Circulating angiotensin II type I receptor – autoantibodies in diabetic pregnancies


  • L.L. Linge
  • M. Sugulle
  • G. Wallukat
  • R. Dechend
  • A.C. Staff


  • Journal of Reproductive Immunology


  • J Reprod Immunol 155: 103777


  • Pregnant women with either pre-existing or gestational diabetes mellitus are at increased risk of preeclampsia as well as future cardiovascular disease. The renin-angiotensin system is dysregulated in both diabetes mellitus and preeclampsia. In preeclampsia, maternal levels of circulating agonistic autoantibodies against the angiotensin II Type I receptor (AT1-AAs) are increased. Circulating AT1-AAs are thought to contribute to both the pathophysiology of preeclampsia and the increased risk of future cardiovascular disease. Studies exploring AT1-AA in diabetes outside pregnancy suggest their potential for both metabolic and cardiovascular pathogenicity. No studies have investigated AT1-AAs in diabetic pregnancies. We hypothesized elevated maternal circulating AT1-AA levels in pregnancies complicated by any type of diabetes mellitus. Third-trimester maternal serum from 39 women (controls: n= 10; type 1 diabetes: n= 9; type 2 diabetes: n=10; gestational diabetes=10) were analyzed for AT1-AA using an established bioassay method. Circulating AT1-AAs were present in 70% (7/10) of the controls and 83% (24/29) of the diabetes group (P=0.399). Presence of AT1-AA was correlated to hsCRP levels (P=0.036), but neither with maternal circulating angiogenic factors (soluble fms-like tyrosine kinase-1 and placental growth factor), nor with maternal or fetal characteristics indicative of metabolic disease or placental dysfunction.
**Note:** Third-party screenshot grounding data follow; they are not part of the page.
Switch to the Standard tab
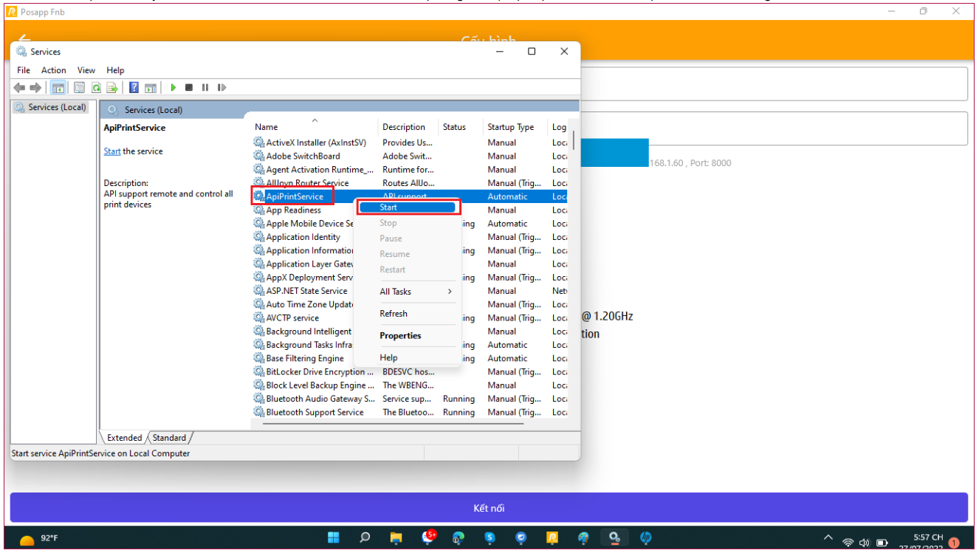169,438
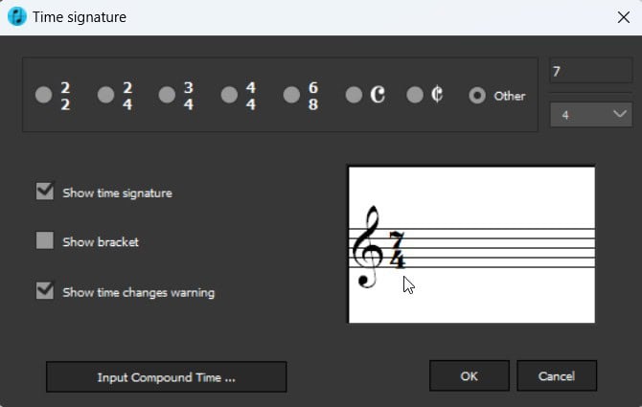Choose the 2/4 time signature radio button
This screenshot has width=642, height=407.
[106, 95]

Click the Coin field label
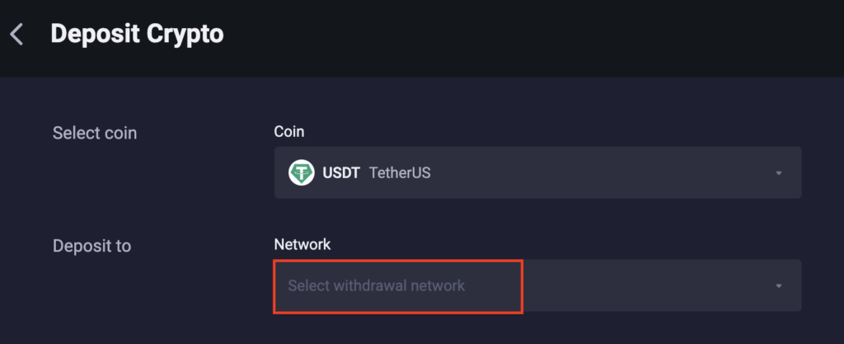tap(289, 131)
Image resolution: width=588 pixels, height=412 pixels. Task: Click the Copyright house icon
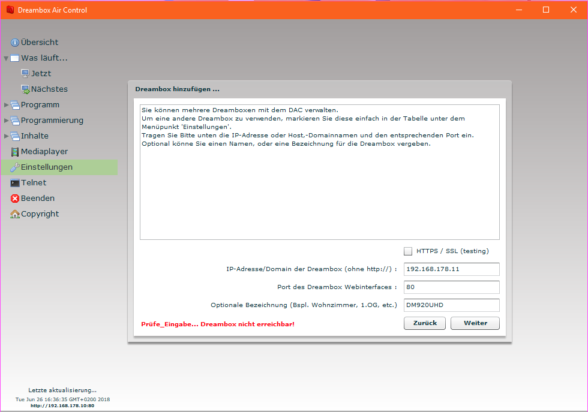click(x=15, y=214)

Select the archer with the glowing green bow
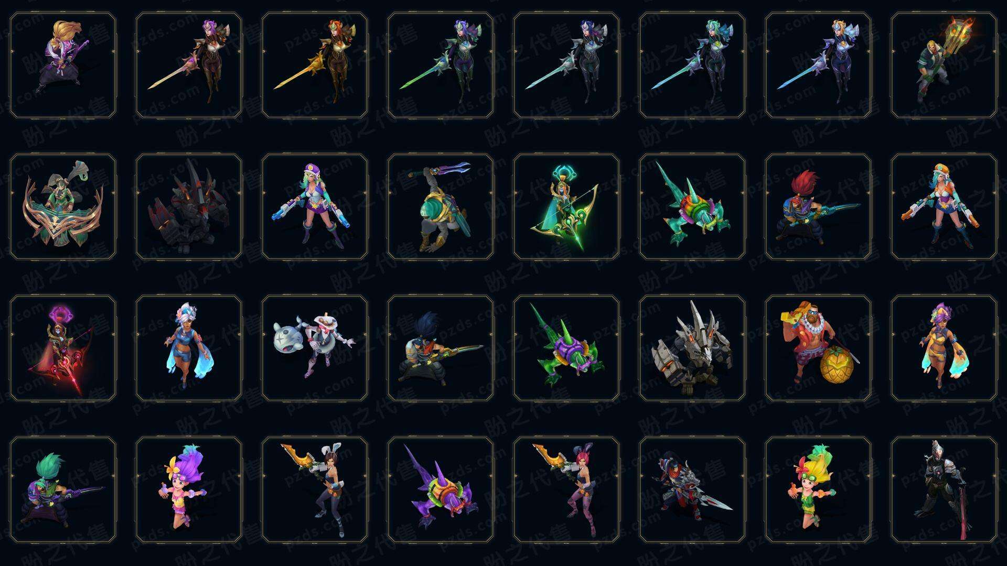point(566,206)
Our study is the first to demonstrate presence of circulating AT1-AAs in pregnant women with any type of diabetes. Our findings suggest AT1-AAs presence in pregnancy independently of placental dysfunction, nuancing the current view on their pathogenicity. Whether AT1-AAs per se contribute to increased risk of adverse pregnancy outcomes and future cardiovascular disease remains currently unanswered.